IE Flaw Exploit In Hacker Kit 'Raises the Stakes'

CWmike writes "Roger Thompson, chief research officer of AVG Technologies, said Sunday that an exploit for the newest IE flaw had been added to the Eleonore crimeware attack kit. 'This raises the stakes considerably, as it means that anyone can buy the kit for a few hundred bucks, and they have a working zero-day,' Thompson said on his company's blog. Microsoft has promised to patch the vulnerability, but last week said the threat didn't warrant an 'out-of-band' update. Microsoft will deliver three security updates Nov. 9, but won't fix the IE bug then."

Bug is really for Windows XP

This bug is really only a serious problem for Windows XP users. (Yes, I know there are still a lot of them - however there are also a lot of Windows 7 users now and some Vista users). For Vista and Windows 7, since IE runs not just as a standard user, but also with Protected Mode (less than standard user rights and cannot write to the file system or registry outside of some very restricted locations, it isn't really an issue. Hence the lower priority on the patch.

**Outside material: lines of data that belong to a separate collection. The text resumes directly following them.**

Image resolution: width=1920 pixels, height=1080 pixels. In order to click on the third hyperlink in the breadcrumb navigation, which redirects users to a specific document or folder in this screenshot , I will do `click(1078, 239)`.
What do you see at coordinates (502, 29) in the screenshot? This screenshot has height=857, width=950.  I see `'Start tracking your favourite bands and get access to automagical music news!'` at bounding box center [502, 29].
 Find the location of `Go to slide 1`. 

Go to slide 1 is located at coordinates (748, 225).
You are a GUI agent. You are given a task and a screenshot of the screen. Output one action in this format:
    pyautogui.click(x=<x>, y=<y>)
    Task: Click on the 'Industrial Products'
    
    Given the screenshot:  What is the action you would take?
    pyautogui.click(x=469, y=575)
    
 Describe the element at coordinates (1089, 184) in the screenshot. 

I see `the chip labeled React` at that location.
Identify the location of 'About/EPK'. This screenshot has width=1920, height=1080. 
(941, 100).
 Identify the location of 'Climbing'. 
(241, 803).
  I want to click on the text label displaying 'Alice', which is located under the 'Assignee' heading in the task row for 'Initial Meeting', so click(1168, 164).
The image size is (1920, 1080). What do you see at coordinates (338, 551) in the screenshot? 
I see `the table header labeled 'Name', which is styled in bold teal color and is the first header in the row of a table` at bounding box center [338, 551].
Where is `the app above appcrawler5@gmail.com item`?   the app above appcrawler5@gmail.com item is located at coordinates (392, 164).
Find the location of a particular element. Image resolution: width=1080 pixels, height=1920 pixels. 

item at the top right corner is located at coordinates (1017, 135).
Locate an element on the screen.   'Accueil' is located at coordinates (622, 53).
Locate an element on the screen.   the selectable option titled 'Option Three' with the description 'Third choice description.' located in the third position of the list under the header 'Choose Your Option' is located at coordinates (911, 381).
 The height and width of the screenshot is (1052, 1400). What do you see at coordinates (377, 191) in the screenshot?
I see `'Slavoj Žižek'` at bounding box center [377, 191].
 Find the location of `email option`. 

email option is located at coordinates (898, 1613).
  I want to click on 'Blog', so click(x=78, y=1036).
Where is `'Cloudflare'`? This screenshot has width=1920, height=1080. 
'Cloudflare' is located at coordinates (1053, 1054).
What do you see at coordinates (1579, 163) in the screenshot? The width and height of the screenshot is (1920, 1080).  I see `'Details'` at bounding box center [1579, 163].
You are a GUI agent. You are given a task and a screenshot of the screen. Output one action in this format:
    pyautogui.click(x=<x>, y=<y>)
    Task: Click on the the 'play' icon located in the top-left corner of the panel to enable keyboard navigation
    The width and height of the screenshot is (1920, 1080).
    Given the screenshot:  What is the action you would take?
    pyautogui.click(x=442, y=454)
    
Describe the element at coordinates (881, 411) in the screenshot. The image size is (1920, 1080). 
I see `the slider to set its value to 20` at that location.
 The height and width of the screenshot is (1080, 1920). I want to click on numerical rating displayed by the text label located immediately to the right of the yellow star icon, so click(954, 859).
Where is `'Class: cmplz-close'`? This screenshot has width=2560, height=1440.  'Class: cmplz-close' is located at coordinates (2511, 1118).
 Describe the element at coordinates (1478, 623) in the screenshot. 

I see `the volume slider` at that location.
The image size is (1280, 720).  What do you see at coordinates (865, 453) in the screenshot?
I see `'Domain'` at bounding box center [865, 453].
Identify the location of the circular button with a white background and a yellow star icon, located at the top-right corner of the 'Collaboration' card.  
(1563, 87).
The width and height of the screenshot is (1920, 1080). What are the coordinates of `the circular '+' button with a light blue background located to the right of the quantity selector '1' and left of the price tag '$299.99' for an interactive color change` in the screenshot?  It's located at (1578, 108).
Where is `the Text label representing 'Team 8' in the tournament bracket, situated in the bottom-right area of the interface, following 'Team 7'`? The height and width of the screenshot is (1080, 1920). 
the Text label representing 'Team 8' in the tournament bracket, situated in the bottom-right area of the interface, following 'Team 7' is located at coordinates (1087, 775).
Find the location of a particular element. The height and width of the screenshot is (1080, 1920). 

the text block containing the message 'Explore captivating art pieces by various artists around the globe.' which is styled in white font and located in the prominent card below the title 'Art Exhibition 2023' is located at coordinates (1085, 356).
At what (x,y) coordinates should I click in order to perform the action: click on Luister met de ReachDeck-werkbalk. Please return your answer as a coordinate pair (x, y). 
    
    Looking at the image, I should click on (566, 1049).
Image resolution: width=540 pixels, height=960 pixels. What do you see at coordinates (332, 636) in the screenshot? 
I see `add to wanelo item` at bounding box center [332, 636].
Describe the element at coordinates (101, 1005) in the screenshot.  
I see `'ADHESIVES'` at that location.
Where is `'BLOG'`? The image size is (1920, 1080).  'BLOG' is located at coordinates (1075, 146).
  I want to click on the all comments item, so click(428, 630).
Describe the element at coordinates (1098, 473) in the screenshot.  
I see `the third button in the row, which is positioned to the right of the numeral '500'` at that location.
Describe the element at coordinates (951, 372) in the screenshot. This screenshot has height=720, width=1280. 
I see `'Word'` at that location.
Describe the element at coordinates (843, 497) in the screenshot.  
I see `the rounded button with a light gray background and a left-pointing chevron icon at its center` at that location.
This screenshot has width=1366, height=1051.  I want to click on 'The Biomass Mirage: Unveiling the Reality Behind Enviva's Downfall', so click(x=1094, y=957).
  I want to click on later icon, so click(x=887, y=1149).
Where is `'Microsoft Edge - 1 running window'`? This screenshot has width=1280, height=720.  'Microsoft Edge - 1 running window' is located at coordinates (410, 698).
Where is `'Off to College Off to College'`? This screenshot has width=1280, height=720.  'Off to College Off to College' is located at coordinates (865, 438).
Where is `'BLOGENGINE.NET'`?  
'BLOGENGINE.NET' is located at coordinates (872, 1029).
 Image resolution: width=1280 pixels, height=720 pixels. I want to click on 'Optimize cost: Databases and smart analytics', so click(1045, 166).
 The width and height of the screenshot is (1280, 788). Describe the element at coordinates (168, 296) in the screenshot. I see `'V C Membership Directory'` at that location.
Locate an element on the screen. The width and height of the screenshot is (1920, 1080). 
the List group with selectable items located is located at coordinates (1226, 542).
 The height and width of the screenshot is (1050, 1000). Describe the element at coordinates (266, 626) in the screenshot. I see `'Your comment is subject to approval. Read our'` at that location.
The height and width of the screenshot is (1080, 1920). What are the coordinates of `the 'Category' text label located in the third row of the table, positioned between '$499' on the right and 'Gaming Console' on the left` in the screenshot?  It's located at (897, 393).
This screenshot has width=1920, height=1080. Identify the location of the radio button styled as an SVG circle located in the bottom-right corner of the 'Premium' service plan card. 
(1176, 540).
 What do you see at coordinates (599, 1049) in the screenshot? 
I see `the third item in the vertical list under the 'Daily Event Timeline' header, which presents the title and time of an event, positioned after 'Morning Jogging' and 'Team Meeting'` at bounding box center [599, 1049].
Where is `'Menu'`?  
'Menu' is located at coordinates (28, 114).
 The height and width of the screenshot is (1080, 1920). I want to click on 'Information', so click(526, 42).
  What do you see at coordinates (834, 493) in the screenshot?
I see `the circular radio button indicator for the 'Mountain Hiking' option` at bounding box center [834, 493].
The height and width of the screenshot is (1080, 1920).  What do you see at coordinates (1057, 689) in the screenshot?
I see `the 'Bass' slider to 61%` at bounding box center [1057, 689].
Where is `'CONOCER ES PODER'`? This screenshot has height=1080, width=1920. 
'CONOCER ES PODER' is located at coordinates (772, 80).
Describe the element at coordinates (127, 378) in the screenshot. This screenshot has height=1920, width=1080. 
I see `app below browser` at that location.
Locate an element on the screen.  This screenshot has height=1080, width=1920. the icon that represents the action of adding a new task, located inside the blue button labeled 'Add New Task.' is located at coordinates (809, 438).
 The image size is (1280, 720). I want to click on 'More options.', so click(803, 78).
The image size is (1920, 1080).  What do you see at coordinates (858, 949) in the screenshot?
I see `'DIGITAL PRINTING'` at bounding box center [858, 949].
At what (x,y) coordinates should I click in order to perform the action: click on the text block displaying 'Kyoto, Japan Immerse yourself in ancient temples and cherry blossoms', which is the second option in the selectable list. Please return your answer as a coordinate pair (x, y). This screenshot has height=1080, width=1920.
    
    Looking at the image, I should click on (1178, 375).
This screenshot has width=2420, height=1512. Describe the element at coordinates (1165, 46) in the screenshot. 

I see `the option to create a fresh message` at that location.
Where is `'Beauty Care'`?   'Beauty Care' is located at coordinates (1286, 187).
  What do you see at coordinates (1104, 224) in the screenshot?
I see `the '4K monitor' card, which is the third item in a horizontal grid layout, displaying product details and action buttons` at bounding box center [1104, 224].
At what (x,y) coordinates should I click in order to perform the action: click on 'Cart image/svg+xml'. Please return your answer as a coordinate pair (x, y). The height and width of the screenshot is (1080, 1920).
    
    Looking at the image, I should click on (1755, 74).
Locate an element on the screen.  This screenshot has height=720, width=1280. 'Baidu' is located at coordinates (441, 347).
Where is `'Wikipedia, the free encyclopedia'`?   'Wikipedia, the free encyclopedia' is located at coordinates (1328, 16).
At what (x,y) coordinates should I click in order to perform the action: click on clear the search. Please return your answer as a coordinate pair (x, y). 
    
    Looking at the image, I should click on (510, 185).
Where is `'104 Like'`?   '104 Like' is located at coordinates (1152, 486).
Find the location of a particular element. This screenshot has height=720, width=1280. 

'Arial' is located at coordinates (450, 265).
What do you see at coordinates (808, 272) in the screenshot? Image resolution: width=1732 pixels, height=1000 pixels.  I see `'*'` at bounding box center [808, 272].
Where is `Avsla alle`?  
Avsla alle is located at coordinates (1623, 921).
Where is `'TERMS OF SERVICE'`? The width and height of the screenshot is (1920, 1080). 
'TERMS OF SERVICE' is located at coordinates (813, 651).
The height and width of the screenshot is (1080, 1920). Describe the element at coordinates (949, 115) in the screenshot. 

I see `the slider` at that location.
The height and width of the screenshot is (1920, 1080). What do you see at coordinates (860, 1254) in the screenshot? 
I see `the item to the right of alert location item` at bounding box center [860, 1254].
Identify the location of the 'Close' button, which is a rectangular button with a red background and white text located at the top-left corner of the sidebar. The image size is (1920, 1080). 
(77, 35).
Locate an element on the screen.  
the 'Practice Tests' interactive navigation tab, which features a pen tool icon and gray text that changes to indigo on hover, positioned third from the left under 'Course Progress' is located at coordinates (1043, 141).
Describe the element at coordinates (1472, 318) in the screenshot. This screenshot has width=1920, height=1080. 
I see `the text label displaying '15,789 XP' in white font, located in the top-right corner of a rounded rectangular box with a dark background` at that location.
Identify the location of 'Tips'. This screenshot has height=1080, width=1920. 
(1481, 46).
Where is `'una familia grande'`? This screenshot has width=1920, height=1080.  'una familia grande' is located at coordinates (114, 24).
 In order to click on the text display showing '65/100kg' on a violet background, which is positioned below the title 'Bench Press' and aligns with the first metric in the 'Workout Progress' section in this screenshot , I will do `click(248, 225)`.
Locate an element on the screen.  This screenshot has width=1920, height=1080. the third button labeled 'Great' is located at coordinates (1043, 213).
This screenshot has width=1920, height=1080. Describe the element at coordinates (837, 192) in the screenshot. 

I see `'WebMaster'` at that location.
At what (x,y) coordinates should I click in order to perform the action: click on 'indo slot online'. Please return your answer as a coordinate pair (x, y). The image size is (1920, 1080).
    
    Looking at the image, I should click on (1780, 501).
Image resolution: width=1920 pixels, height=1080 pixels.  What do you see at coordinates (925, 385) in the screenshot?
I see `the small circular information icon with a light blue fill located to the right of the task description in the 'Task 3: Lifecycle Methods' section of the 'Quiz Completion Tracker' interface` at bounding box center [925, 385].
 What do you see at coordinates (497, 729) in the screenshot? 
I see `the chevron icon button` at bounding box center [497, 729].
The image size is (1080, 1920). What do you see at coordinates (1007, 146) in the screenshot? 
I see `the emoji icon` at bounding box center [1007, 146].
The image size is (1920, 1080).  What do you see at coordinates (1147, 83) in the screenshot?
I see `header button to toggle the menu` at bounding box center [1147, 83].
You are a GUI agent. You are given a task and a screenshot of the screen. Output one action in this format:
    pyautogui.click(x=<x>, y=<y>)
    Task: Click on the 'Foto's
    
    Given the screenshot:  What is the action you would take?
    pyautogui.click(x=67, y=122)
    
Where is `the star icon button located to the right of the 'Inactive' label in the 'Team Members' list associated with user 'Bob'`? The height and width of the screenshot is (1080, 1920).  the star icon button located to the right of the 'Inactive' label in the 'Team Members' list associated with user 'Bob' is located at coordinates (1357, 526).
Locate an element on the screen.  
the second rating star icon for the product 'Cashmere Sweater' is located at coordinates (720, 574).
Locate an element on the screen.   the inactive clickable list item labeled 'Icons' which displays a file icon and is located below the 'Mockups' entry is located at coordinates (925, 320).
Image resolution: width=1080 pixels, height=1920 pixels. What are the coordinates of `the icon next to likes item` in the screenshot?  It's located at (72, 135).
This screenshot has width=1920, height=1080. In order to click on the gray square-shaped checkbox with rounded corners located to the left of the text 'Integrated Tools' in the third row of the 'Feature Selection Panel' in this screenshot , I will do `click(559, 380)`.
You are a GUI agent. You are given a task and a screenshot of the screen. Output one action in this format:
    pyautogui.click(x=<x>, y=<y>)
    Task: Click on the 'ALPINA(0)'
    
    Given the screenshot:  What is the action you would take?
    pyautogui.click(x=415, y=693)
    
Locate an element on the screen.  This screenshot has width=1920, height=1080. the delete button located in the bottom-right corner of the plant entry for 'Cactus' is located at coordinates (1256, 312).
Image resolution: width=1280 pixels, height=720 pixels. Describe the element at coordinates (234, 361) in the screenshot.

Re:Bug is really for Windows XP

[NetNed]

Ah no it is a IE6 and potentially a IE7 problem if you do not have DEP turned on. It is on by default on IE8, but not in 7 and doesn't exist in 6. Really has nothing to do with the UAC controls in place on Vista or Windows 7 since DEP is the front line defense against these attacks and works to stop the attacks before any registry altering is even possible.

Re:Bug is really for Windows XP

Ah no it is a IE6 and potentially a IE7 problem if you do not have DEP turned on. It is on by default on IE8, but not in 7 and doesn't exist in 6.

DEP is a hardware-based feature, so it is only "on by default on IE8" when the hardware supports it. There is plenty of old hardware out there either without NX support at all, or with NX disabled by default in the BIOS, perfectly capable of running IE8 and Windows 7, and they are vulnerable. For the former set of hardware, the only software fix is a patch from Microsoft. DEP fixes nothing when NX (or equivalent) doesn't exist.

Re:Bug is really for Windows XP

[NetNed]

No DEP is both hardware based and software based.

Microsoft has software based DEP listed as: "An additional set of Data Execution Prevention security checks have been added to Windows XP SP2. These checks, known as software-enforced DEP, are designed to block malicious code that takes advantage of exception-handling mechanisms in Windows. Software-enforced DEP runs on any processor that can run Windows XP SP2. By default, software-enforced DEP helps protect only limited system binaries, regardless of the hardware-enforced DEP capabilities of the processor."

You can read all about it here

Re:Bug is really for Windows XP

No DEP is both hardware based and software based.

Nope, DEP is hardware only. What Microsoft calls "software DEP" is nothing more than SafeSEH, which is a totally unrelated and considerably less useful security measure.

Zero-Day?

Err, I don't really think you can call it a zero-day anymore.

Re:Attack Kit?

I'm sure you could purchase it somewhere, if you wished. Google would probably help. Or, you could just checkout the latest Metasploit SVN, which is probably where the Eleonore kit writers got the exploit. There's been PoC exploit code in there since Thursday.

Becuase you are an administrator

[Sycraft-fu]

If you are an administrator of a system that by definition means you can do everything, including modify the registry. If you cannot understand this concept, then you need to learn more about how privilege levels in computers work and come back. There is no power without responsibility. The power to do something is the power to fuck something up.

Now as this applies to this specifically, most people who use Windows XP run as an administrator. They don't have to, you can run as a deprivileged user and indeed we make people here do that at work, but users do not choose to because it is a pain to do. That means any program they spawn runs with permissions to do anything, since that is the whole idea of an administrator. There is nothing special about a web browser, it is just a process. It can write to the registry, drive, or anything else. The OS doesn't put random restrictions on programs.

In Vista and 7, things are a little different. By default, even users flagged as administrators aren't actually running at an administrator privilege level. They run as regular users and have to elevate when they need to. This means that programs they launch without elevation cannot do things such as write to the registry, as that is not a normal user (and thus their programs) have. Also an additional layer of security was introduced called Mandatory Integrity Control. This allows for programs to be launched with even less privilege than a normal user has. This has to be configured per application, and the only thing I know that uses it is Internet Explorer. It restricts access much further, including denying read access to a great deal of what a user can read.

This is all the same deal as with UNIX. Though Windows permissions are different (Windows has far more granular security) it is the same basic thing. If you run a program as root in UNIX it can do everything, including mess with config files not belonging to it and so on. That is the point of root: To have access to everything. You can't grant that access to the user, but somehow deny it to the user's processes, that goes against the whole idea.

The fundamental problem is that people using XP and older run their systems as administrators, because it is easy to do. The first user you make is an administrator (the system must have one) and it doesn't make you make another. That means that all apps have all access.